Reproduce the lines of the listing from the line with "Screen dimensions: 850x486" up to and including the line with "click(x=823, y=480)". Leave the pictures out.

Records shown:
<<<<
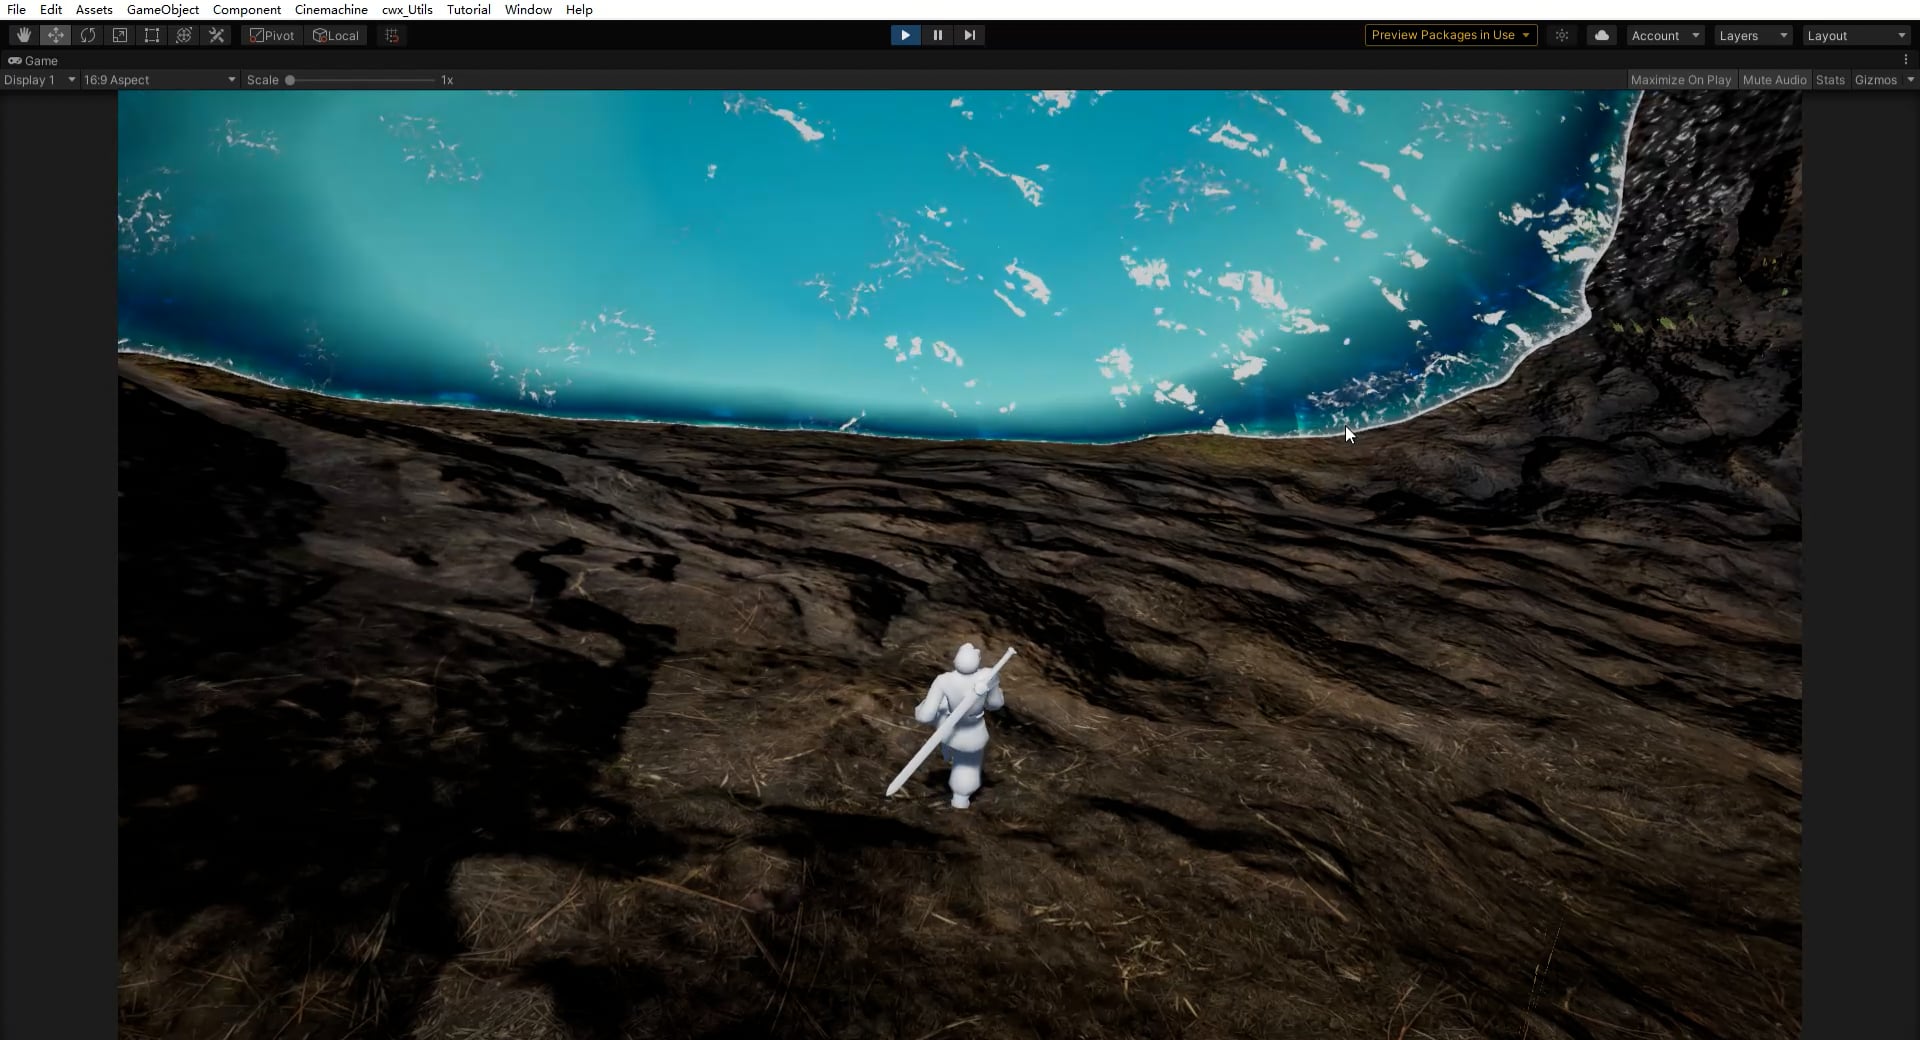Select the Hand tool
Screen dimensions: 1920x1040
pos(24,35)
>>>>
<<<<
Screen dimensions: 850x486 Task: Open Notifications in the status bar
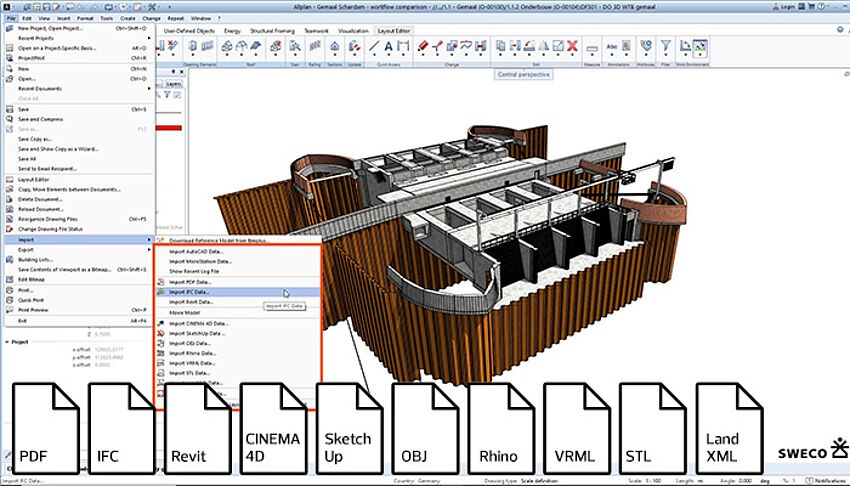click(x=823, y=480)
>>>>
Written solution:
Screen dimensions: 850x486 Task: Open Notifications in the status bar
click(x=823, y=480)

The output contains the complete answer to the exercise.